[[ RECORDS PROVIDED open ]]

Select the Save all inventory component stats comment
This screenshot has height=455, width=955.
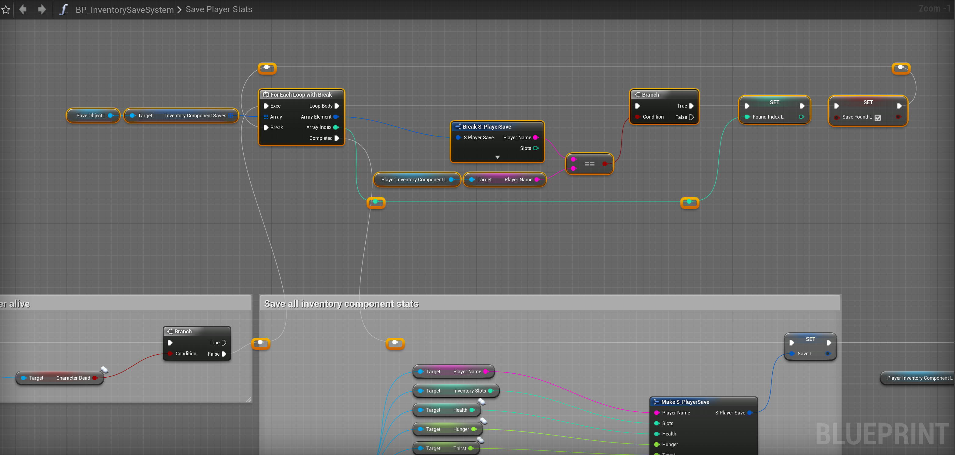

[[ RECORDS PROVIDED closed ]]
[[ RECORDS PROVIDED open ]]

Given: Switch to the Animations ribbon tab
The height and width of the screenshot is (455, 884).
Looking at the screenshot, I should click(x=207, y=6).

[[ RECORDS PROVIDED closed ]]
[[ RECORDS PROVIDED open ]]

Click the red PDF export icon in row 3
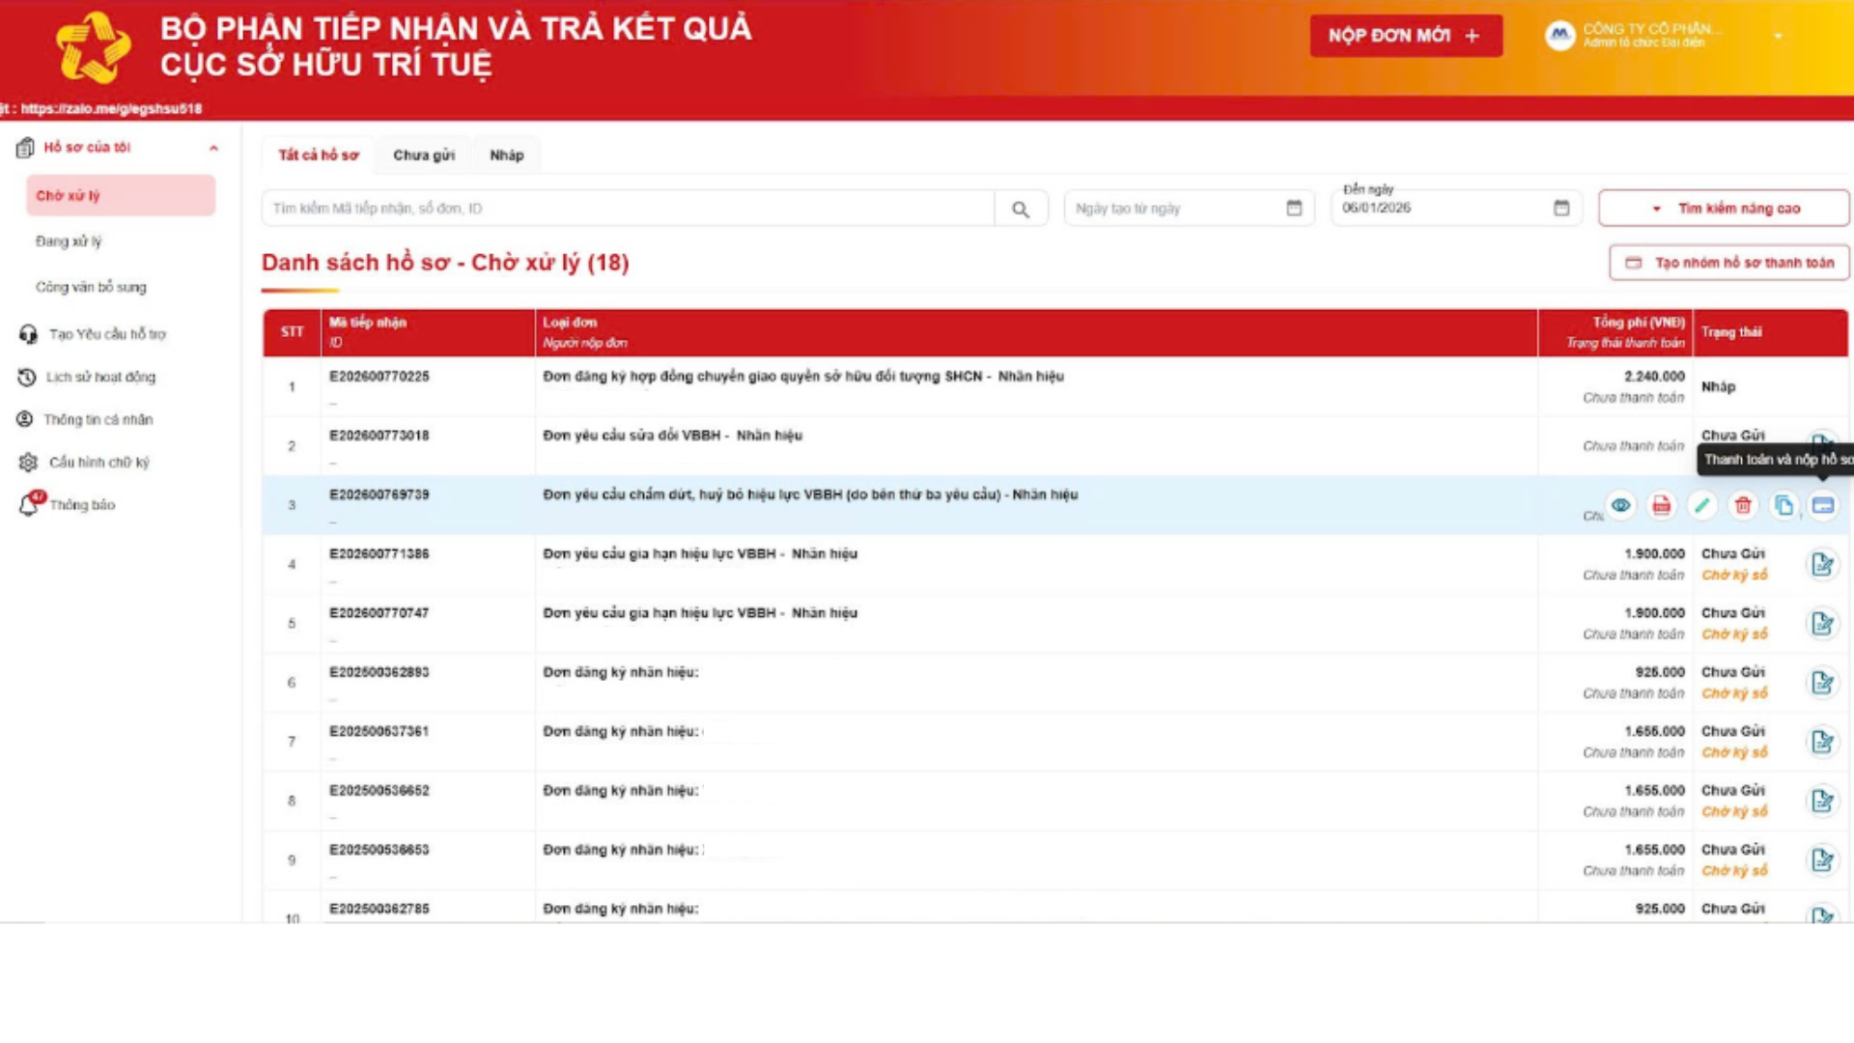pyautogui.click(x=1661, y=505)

[[ RECORDS PROVIDED closed ]]

> **TASK STATEMENT**: From the records above, print only the lines between the one holding "Select the Save" and the one holding "This screenshot has height=455, width=955.", inclusive, exactly as they stand.

> **YOUR SOLUTION**:
Select the Save all inventory component stats comment
This screenshot has height=455, width=955.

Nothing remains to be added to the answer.